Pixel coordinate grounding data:
+---+

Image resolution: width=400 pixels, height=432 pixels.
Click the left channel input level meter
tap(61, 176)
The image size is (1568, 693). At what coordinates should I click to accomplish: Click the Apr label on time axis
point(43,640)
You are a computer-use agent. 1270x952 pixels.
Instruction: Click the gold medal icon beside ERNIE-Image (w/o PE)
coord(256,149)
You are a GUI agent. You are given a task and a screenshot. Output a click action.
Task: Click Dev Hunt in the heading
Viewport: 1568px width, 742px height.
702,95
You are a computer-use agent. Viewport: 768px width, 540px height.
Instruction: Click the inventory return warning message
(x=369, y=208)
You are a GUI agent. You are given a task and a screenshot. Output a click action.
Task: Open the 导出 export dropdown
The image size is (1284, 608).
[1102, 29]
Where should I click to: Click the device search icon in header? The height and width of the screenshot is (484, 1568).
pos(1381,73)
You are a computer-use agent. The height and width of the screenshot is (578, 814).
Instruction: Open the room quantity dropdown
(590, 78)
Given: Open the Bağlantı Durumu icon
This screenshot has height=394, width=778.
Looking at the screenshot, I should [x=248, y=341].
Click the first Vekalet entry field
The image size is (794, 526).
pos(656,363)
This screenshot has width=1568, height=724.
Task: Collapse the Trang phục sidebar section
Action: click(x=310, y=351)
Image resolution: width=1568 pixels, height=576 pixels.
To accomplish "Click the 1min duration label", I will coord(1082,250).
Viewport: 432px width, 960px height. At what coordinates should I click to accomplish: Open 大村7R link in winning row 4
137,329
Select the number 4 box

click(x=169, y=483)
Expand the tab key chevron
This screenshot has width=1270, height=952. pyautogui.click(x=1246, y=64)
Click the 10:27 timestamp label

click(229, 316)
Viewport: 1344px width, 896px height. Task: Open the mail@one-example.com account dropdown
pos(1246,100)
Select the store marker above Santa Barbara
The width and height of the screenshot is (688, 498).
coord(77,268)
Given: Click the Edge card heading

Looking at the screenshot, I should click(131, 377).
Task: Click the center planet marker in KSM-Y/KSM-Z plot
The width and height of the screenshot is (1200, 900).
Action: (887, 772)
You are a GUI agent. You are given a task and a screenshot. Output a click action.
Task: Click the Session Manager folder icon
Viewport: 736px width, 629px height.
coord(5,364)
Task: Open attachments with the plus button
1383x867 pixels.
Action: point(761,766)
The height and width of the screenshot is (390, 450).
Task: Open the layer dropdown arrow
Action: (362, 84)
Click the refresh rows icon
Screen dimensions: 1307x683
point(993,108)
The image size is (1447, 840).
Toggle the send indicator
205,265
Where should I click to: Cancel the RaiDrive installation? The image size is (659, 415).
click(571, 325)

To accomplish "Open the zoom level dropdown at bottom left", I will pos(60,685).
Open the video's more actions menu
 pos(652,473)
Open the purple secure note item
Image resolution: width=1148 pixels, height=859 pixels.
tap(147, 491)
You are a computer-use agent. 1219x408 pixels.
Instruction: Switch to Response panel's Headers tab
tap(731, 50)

+---+

TASK: Lines holding the word "marker" should be copied from the entries above.

YOUR RESPONSE:
Select the store marker above Santa Barbara
Task: Click the center planet marker in KSM-Y/KSM-Z plot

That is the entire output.